_TASKS TO COMPLETE_:
- a) In the passage on ALBA's lounge and reception, what material is the reception desk made of?
- b) Continue the passage on ALBA's lounge and reception from its last sentence.

_TEXT PASSAGE_:
When using the lamp for light therapy, the wooden sticks should be pushed aside so that you can look directly into the light.
Nature / Corporate Culture
The atmosphere of the ALBA Lounge invites visitors and employees to linger or enjoy a light therapy session. The ‘Forest Curtain’ is a kind of frame that can accommodate the complexity of the ever-changing needs of visitors and employees.
Embrace the Existing
The design approach is minimally invasive. As much of the existing inventory as possible is left in place and recontextualised with selected new additions. The screen wall that already existed at this location prior to the project is reimagined: changing messages provide information about ALBA's recycling activities in short slogans. Exclusively for ALBA, a simple but comfortable armchair made of recycled oak has been created, inviting visitors to linger and enjoy the sunshine. This is complemented by side tables that can also be used as stools or benches. The furniture is accentuated by a minimalist, rollable glass tea bar on a recycled aluminium base from the ALBA recycling centre. A custom-made carpet made of recycled loden fabric, hand-woven by weavers in the Allgäu region, simulates the forest floor. It was developed in collaboration with the Aschau-based recycling label LPJ.
Recycle, Think in Terms of Available Materials
The reception lobby mainly displays recycled metal, the main raw material used by ALBA Aufbereitung. The heavy aluminium panels of the display wall were previously used as sweeping plates for scrap metal at the ALBA recycling centre. Behind it is a guest cloakroom. The reception desk is made of recycled oak. Its backdrop is a wall made of recycled aluminium printing plates from ALBA. Indirect lighting on the aluminium wall transforms the recessed counter area into a light-reflecting space.

_ENTRIES PROVIDED_:

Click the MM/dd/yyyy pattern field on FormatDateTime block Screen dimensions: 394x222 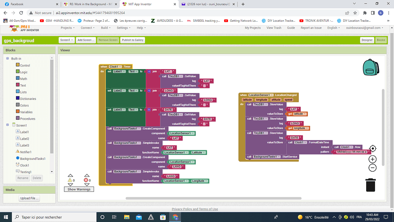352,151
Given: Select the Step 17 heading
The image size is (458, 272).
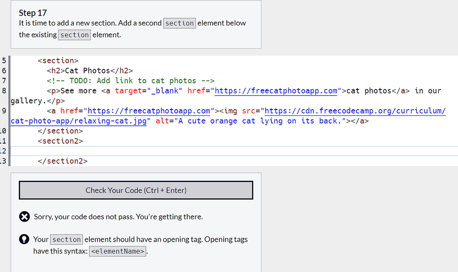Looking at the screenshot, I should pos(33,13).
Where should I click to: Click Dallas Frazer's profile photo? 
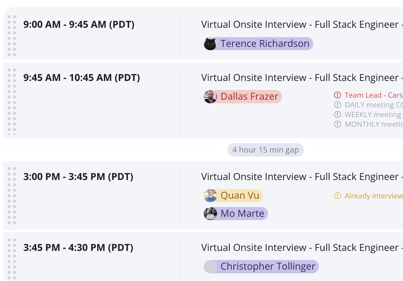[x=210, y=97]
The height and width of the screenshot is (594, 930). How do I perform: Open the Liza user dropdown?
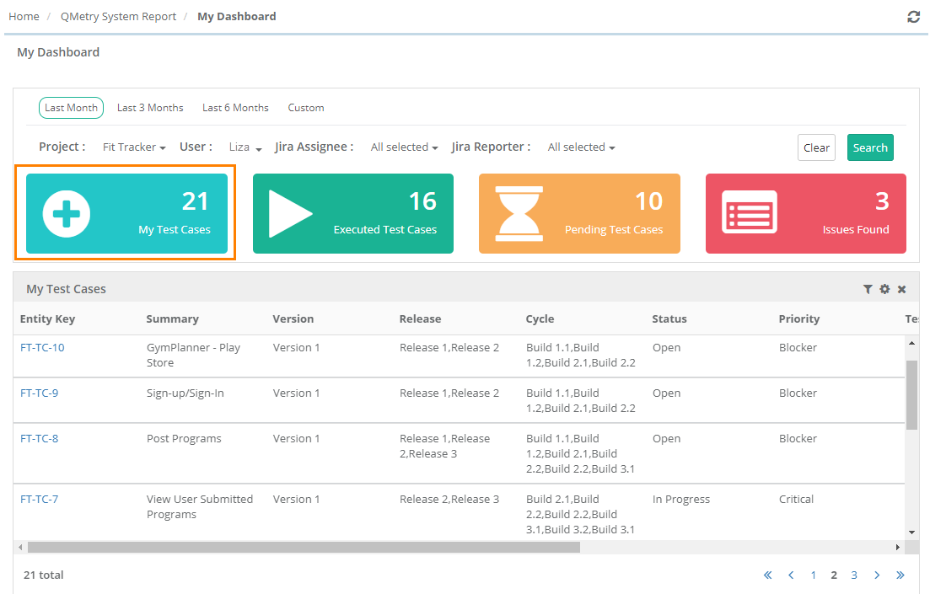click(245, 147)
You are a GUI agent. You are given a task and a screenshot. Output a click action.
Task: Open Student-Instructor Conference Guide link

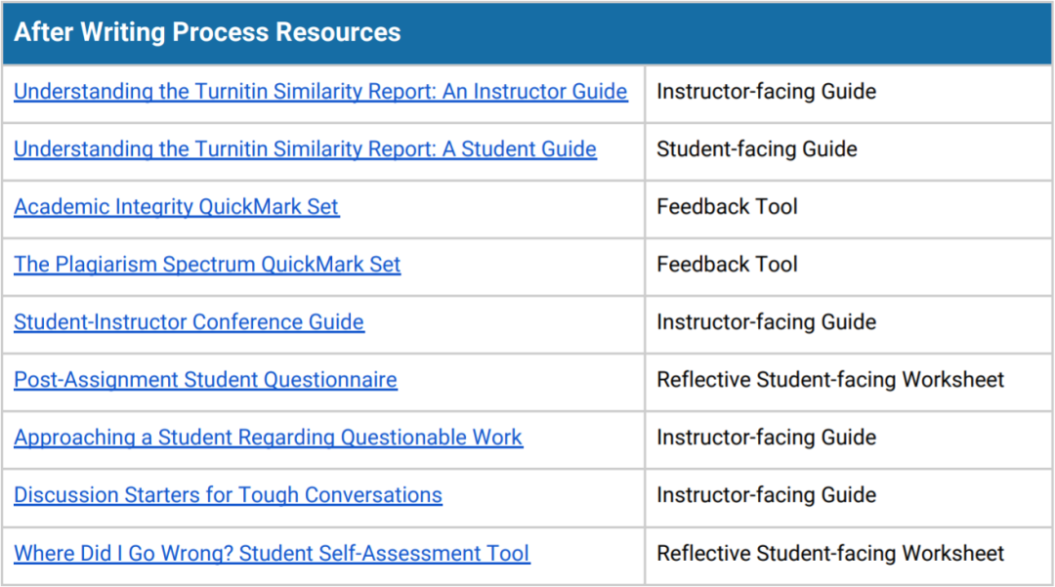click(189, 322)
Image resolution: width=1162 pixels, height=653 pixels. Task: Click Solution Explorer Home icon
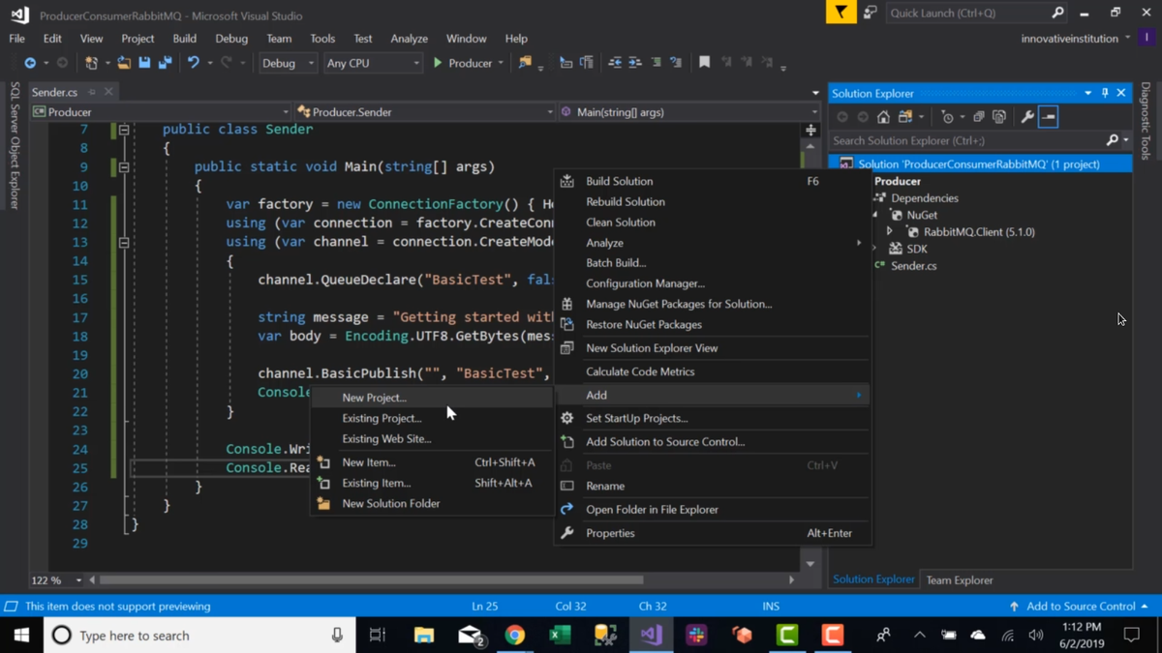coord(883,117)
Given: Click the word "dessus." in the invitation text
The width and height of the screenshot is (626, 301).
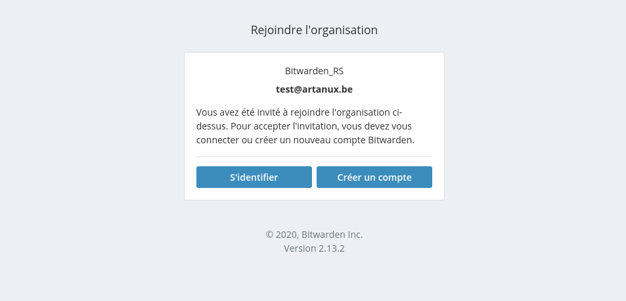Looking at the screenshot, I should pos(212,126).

* * *

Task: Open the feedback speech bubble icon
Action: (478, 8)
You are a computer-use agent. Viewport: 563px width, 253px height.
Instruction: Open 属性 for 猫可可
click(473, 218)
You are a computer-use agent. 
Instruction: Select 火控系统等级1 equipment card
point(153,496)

_OUTPUTS IN ORDER_:
- a) Recycled oak.

- b)
Outdoor Room, the Roof Garden
On the roof terrace on the 8th floor of ALBA's headquarters, a newly designed roof landscape invites all employees to enjoy a snack garden for people and a perennial garden for insects. Here, too, the furniture is made from recycled wood and recycled metal. The ALBA wooden armchairs and stools, familiar from the reception area, are scattered around. The stool chair is presented here in a double version. The raised beds are framed with recycled robinia wood from the ALBA timber yard. The centre of the green roof landscape is structured by a bridge-like metal construction made of three large recycled stainless steel tubs from the ALBA collection. A floating wildflower meadow grows inside. The arrangement of the elements allows for circulation without the mobile furniture precisely defining the ‘outdoor room’. The use of the same furniture as in the ALBA Lounge dissolves the boundary between indoor and outdoor space.
Healing and Wellbeing
The ALBA Lounge offers healing and wellbeing in the workplace in the form of light therapy to combat the blues of the dark winter months in Berlin. Now that employees are back at work after coronavirus and working from home, ALBA is keen to establish a healing, socially inclusive and natural atmosphere in the office environment.
Participation
Employees are invited to participate in a process of changing the Forest Curtain in the ALBA Lounge themselves according to their own needs by mooving the wooden curtains. Employees are also free to help themselves and harvest produce in the picking garden of the ‘Outdoor Room’.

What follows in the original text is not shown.